|Hezari, Mehri - WASHINGTON STATE UNIV.|
|Ketchum, Raymond - CORNELL UNIVERSITY|
|Croteau, Rodney - WASHINGTON STATE UNIV.|
Submitted to: Archives Of Biochemistry and Biophysics
Publication Type: Peer Reviewed Journal
Publication Acceptance Date: March 30, 1997
Publication Date: N/A
Interpretive Summary: Taxol, a novel anticancer drug originally isolated from the Pacific yew, is currently in clinical use, but the increasing demand for this drug still requires intensive work on alternative approaches to its long-term supply. One of the alternatives to solving the long-term supply issue for taxol is taxol production via plant cell culture. Over the past several years, we have developed elite cell lines from yew species that produce taxol and related taxanes. In order to increase yields in this system, it is important to understand the steps in the biosynthetic pathway which may be limiting production. This paper describes the detection of taxadiene synthase in cell cultures; this enzyme is responsible for the first committed step in taxol biosynthesis. The levels and timing of the appearance of the enzyme relative to taxol production suggest that this enzyme is not limiting the formation of taxol in this system.

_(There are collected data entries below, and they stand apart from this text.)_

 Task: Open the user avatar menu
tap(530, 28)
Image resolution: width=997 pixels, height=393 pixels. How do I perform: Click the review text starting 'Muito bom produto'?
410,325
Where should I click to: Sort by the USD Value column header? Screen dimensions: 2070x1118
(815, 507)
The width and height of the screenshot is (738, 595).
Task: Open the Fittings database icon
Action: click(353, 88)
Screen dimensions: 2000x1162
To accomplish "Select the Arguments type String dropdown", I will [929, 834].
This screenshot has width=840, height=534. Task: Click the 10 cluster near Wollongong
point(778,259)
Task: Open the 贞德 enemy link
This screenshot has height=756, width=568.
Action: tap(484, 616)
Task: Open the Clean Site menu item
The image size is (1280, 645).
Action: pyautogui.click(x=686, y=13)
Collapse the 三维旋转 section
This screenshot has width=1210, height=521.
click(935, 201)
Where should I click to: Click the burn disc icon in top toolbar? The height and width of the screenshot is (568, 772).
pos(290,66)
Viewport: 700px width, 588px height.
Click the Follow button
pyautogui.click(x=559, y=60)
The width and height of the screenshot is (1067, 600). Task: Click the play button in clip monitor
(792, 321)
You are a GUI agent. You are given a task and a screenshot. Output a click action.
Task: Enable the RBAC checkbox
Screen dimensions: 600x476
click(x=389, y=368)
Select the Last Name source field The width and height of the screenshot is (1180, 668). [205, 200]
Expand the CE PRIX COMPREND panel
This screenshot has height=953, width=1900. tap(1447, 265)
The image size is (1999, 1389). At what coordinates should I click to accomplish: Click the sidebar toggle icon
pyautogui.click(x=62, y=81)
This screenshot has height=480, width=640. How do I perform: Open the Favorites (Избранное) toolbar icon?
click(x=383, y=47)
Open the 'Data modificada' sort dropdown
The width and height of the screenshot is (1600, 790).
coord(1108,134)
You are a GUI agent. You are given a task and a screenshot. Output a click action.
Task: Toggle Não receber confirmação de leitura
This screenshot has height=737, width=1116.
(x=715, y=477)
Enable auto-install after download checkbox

Technical Abstract: The cyclization of geranylgeranyl diphosphate to taxa-4(5),11(12)-diene represents the first committed, and a slow, step in the complex biosynthetic pathway leading to the anticancer drug taxol. The cyclization enzyme, taxadiene synthase, has been previously purified from Pacific yew (Taxus brevifolia) stem and characterized, and the corresponding cDNA isolated. To better assess the role of taxadiene synthase in the control of pathway flux in Canadian yew (T. canadensis) cells, a reliable system for production of taxol in suspension culture, the enzyme from this source was isolated and shown to be chromatographically and electrophoretically identical to that of T. brevifolia stem. Results from the analysis of enzyme activity levels during the time-course of taxol accumulation in developing cell culutres of T. canadensis indicate that rate-limiting transformations lay farther down the pathway than the cyclization step in this system.